News / Africa

Guinea's Military Leader Agrees to Leave of Absence

Guinean junta chief Captain Camara signs pact on 15 Jan 2010 in Ouagadougou during a meeting with interim junta chief General Sekouba Konate and Burkina Faso President Blaise Compaore
Guinean junta chief Captain Camara signs pact on 15 Jan 2010 in Ouagadougou during a meeting with interim junta chief General Sekouba Konate and Burkina Faso President Blaise Compaore

Guinea's wounded military leader, Captain Moussa Dadis Camara, has agreed to remain out of power as he recovers from an assassination attempt, leaving the interim head of the junta in charge of the country.

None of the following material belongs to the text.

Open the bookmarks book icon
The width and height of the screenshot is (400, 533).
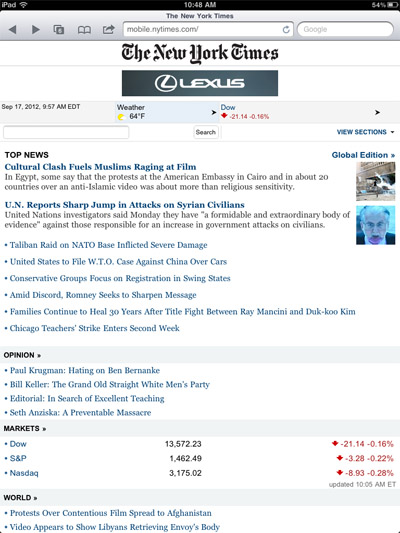[84, 30]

Captain Camara and interim leader General Sekouba Konate issued a joint statement Friday following their talks in Burkina Faso, where Captain Camara is recovering.

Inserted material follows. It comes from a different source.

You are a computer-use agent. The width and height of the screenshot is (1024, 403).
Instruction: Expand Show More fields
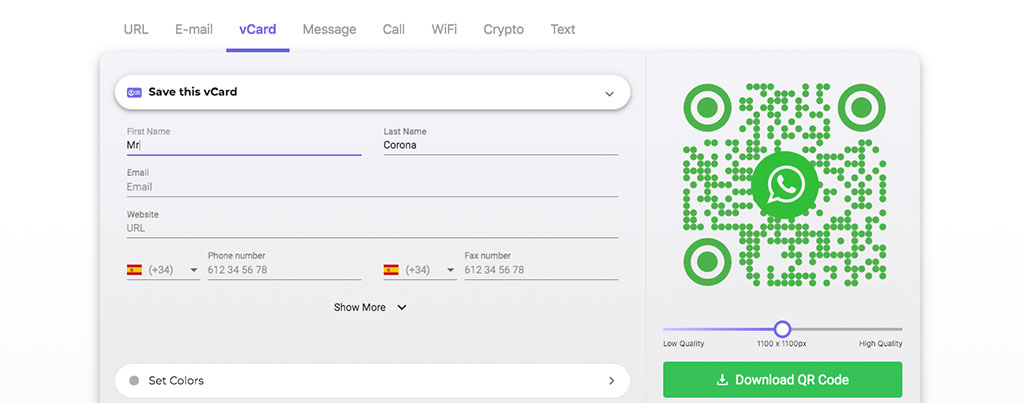[370, 307]
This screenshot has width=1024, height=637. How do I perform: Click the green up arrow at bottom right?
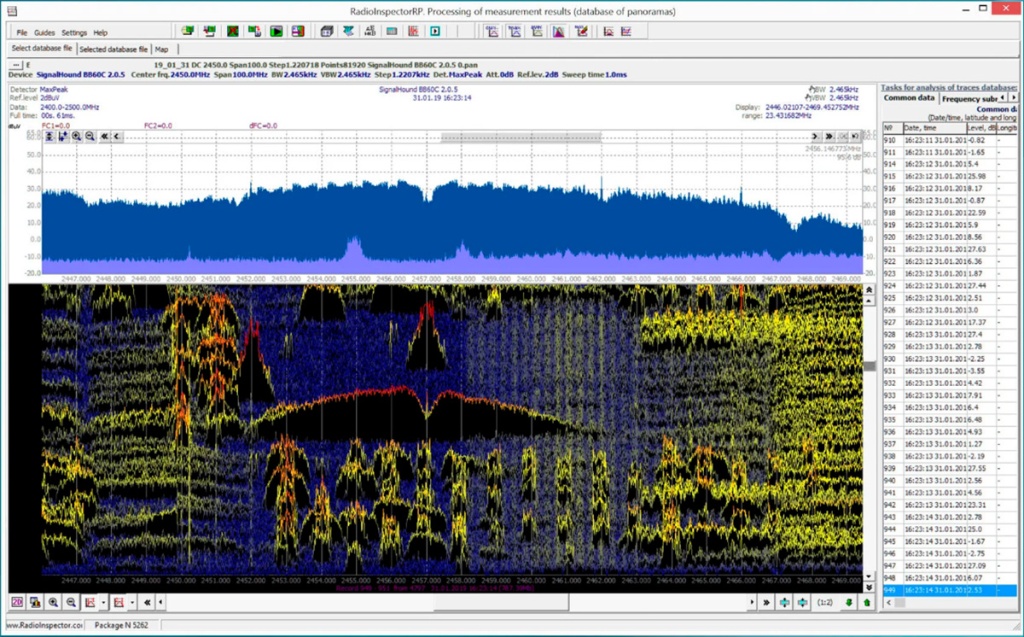[866, 602]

Many in the international community, including the United States, have said they do not want Captain Camara to return to the country, fearing he will disrupt the transition back to civilian rule.  

General Konate, who has taken steps to begin that transition, reportedly threatened to resign over Captain Camara's attempts to return to Guinea.

Negotiations between the leaders have been mediated by Burkina Faso's President Blaise Compaore.

Political tensions in Guinea have been running high since security forces killed more than 150 protesters at an opposition rally in September.

Captain Camara suffered head wounds when he was shot by the chief of his presidential guard on December 3.

The man who shot him, Lieutenant "Toumba" Diakite, remains in hiding.  He has told interviewers that he shot the military leader because Captain Camara wanted to assign him full blame for the September 28 massacre in Guinea's capital, Conakry.

The military government has come under strong international pressure to restore civilian rule in the wake of the massacre.

Guinea's ruling junta took control in December 2008, shortly after the death of longtime President Lansana Conte.

 

Some information for this report was provided by AP, AFP and Reuters.